## Records for this task
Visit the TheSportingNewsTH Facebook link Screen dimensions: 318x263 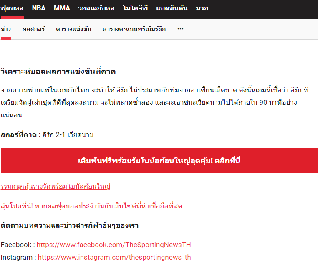[x=114, y=245]
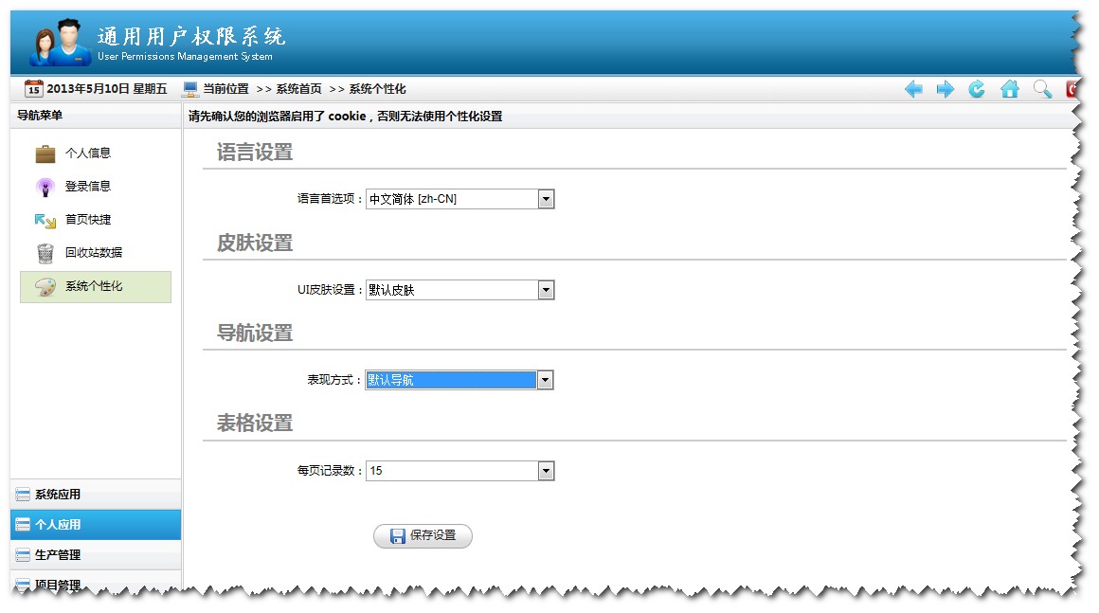The height and width of the screenshot is (613, 1099).
Task: Click the 保存设置 save button
Action: (x=423, y=535)
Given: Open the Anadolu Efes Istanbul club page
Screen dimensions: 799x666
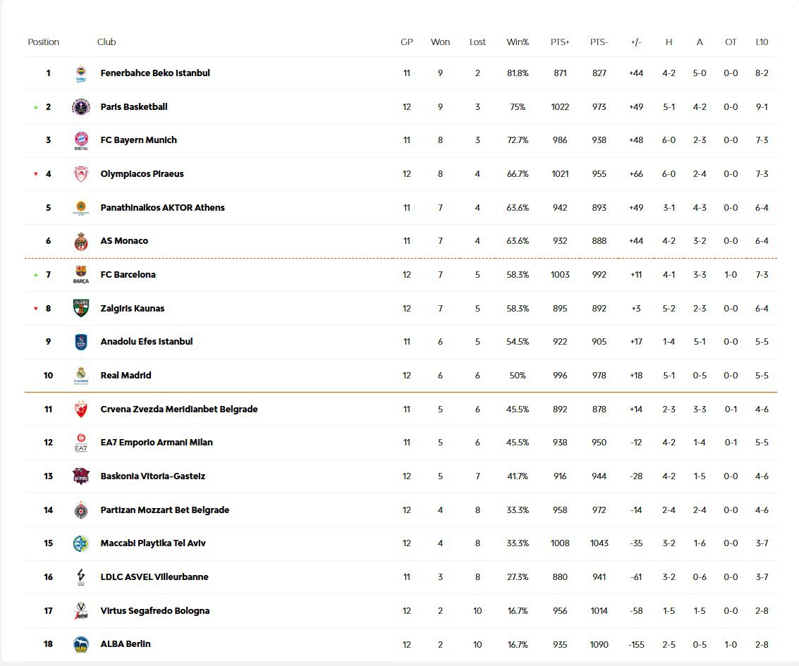Looking at the screenshot, I should pos(146,342).
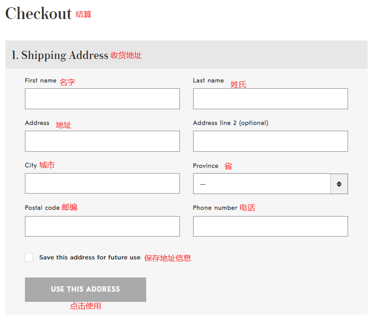
Task: Click the Address line 2 optional field
Action: point(270,141)
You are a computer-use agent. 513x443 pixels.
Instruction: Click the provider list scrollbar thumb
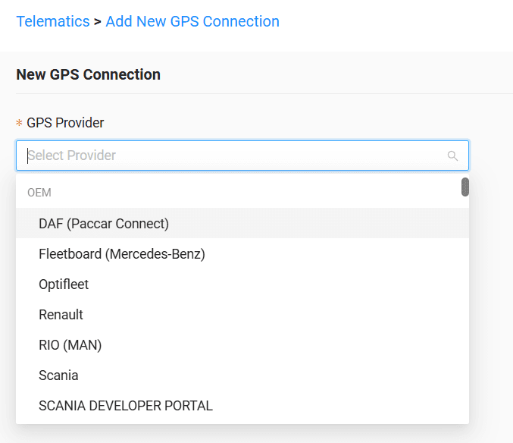[465, 187]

## What you will do
Starting at the line with "Instruction: Click the", reproduce exactly each line through the end of the entries, including the first and the last, and skip the pictures.

## Expected answer
Instruction: Click the provider list scrollbar thumb
[465, 187]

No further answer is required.